*Short problem:*
Convert everything from the line containing "Image resolution: width=1024" down to the end of the records into a two-column CSV with the columns request and answer. Each request gets one row, and each field is quoted with line breaks replaced by spaces; leave out the pictures.

------------------------------------------------

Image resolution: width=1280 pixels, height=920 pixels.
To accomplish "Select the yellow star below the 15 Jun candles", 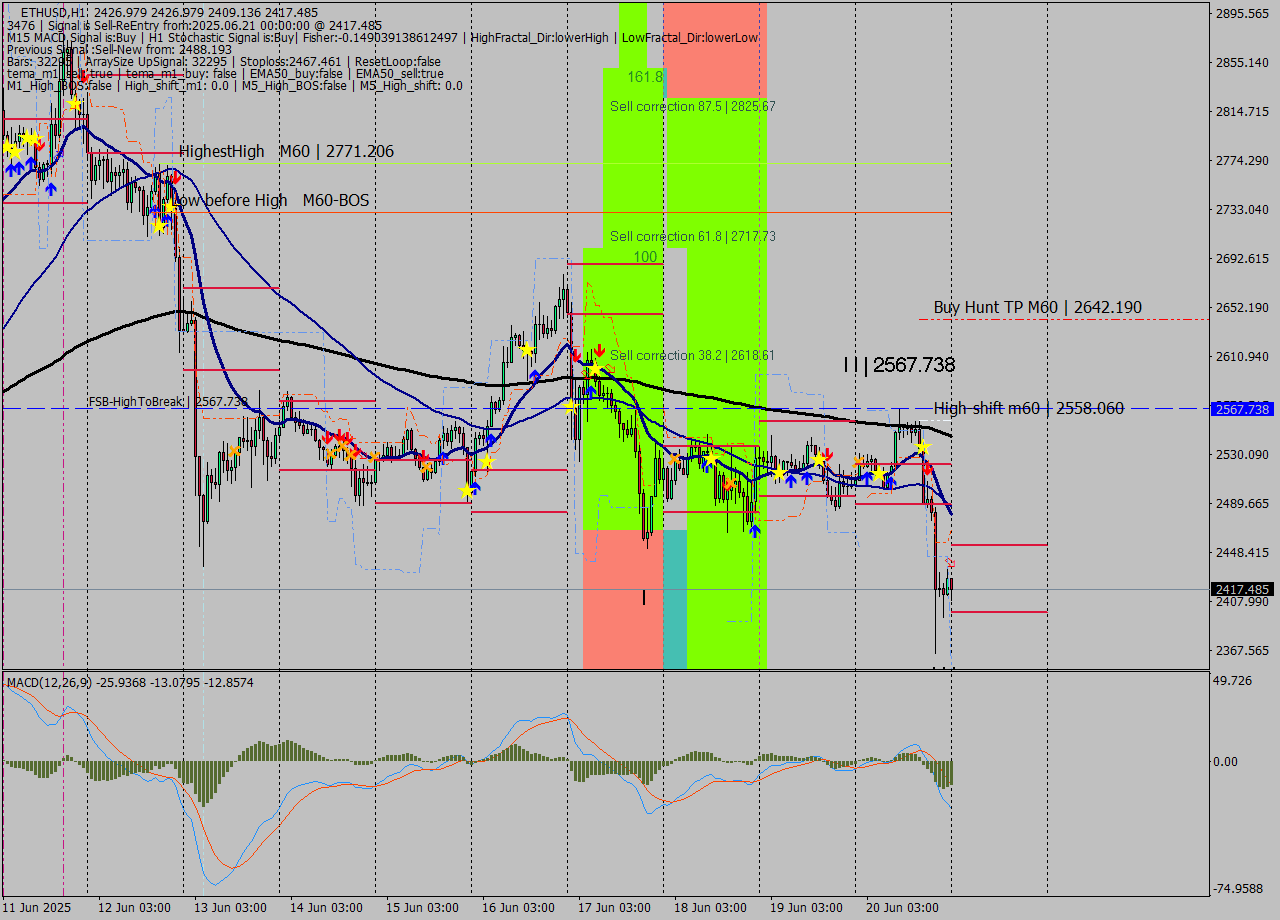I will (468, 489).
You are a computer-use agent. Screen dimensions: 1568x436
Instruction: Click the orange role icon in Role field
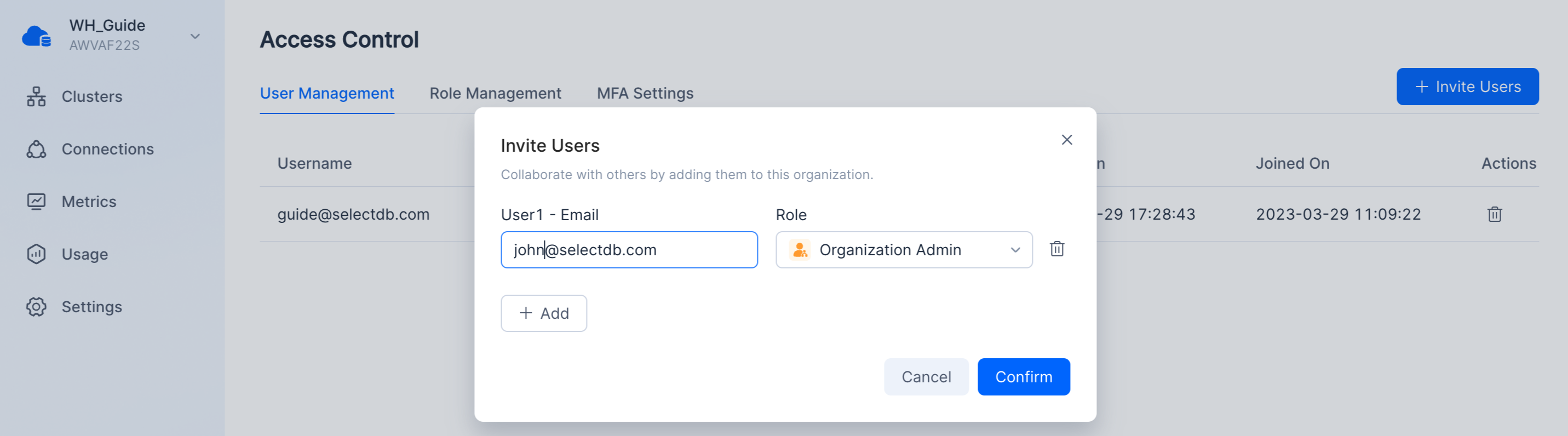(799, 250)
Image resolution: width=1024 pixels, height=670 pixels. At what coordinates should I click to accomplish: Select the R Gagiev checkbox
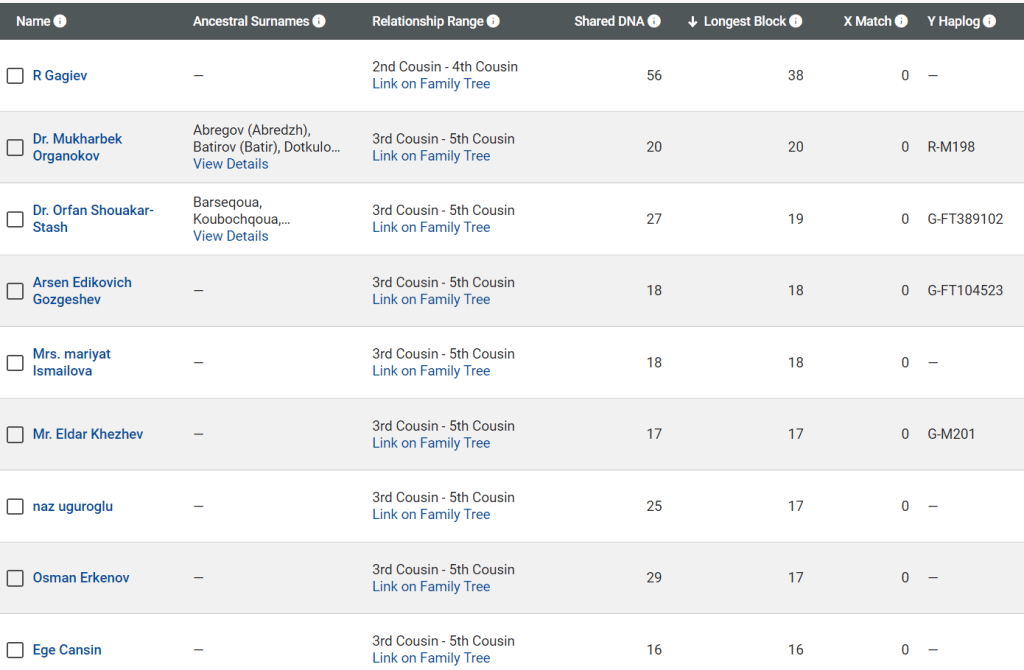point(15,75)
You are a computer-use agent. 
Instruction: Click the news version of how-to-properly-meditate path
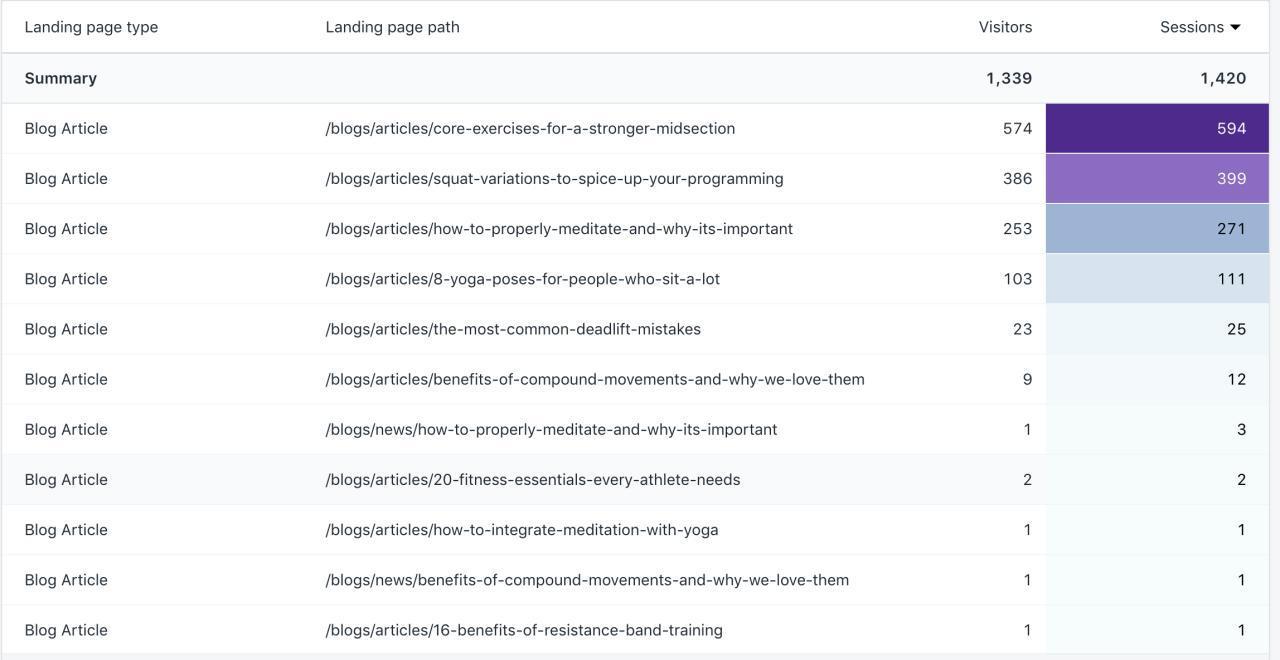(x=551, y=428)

------------------------------------------------

*Result below:*
request,answer
"Image resolution: width=1024 pixels, height=670 pixels. At what coordinates should I click to accomplish: Select the R Gagiev checkbox","point(15,75)"
"You are a computer-use agent. Instruction: Click the news version of how-to-properly-meditate path","(x=551, y=428)"